#### GIVEN INFORMATION
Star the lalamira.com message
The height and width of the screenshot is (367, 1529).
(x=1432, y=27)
########
#### GIVEN INFORMATION
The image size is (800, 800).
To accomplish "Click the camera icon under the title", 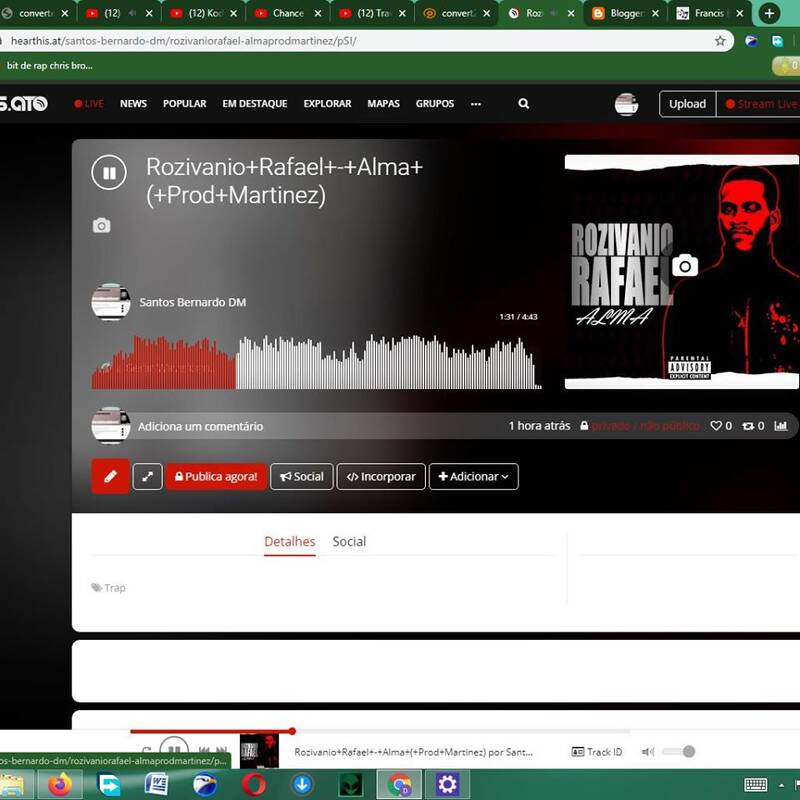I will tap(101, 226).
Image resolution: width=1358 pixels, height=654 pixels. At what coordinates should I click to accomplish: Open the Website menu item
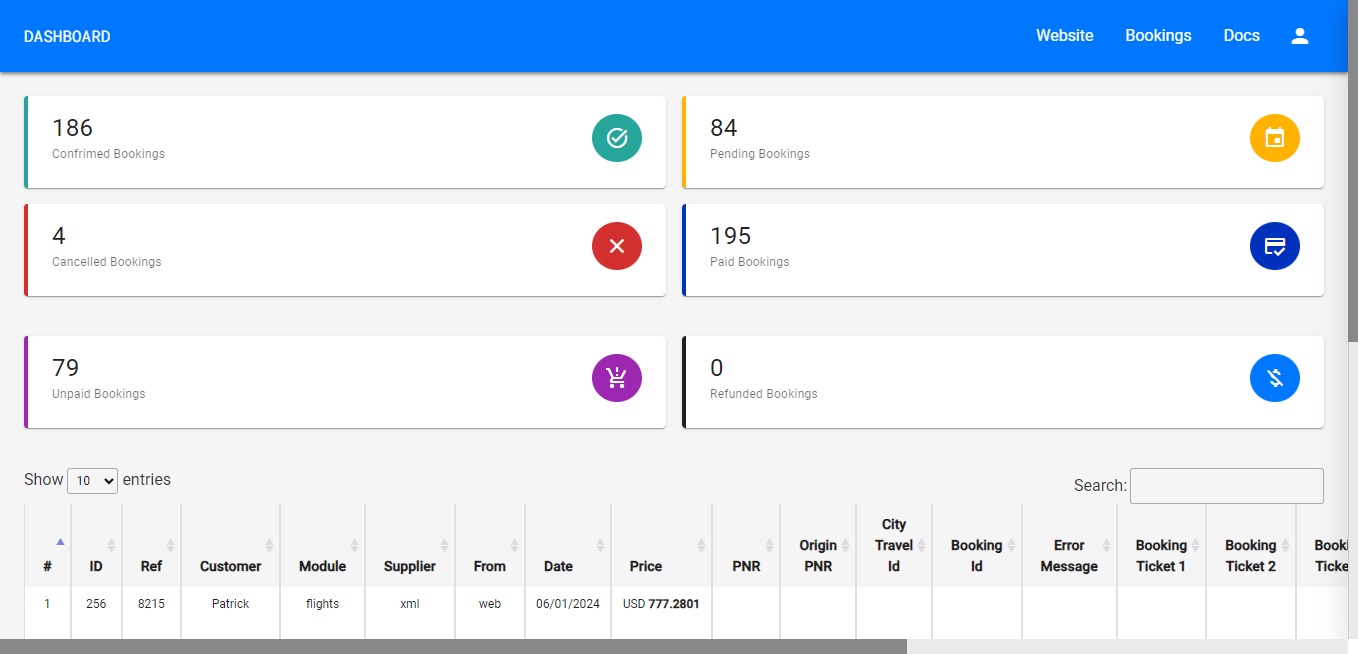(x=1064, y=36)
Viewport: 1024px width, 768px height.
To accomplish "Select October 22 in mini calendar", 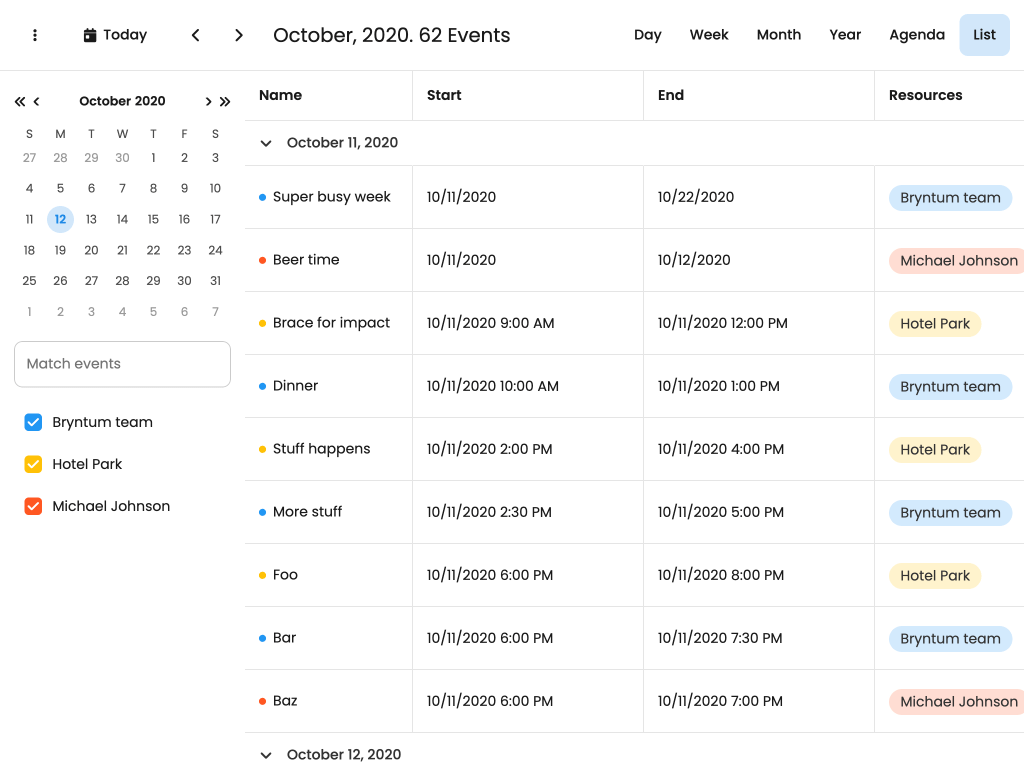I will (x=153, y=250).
########
SHORT TASK: Gather every line of the data above that contains the string "width", treating uppercase and lowercase as different.

REPLY TO THE EXERCISE:
The height and width of the screenshot is (367, 1529).
Image resolution: width=1358 pixels, height=654 pixels. At what coordinates should I click to accomplish: Open the Website menu item
Viewport: 1024px width, 768px height.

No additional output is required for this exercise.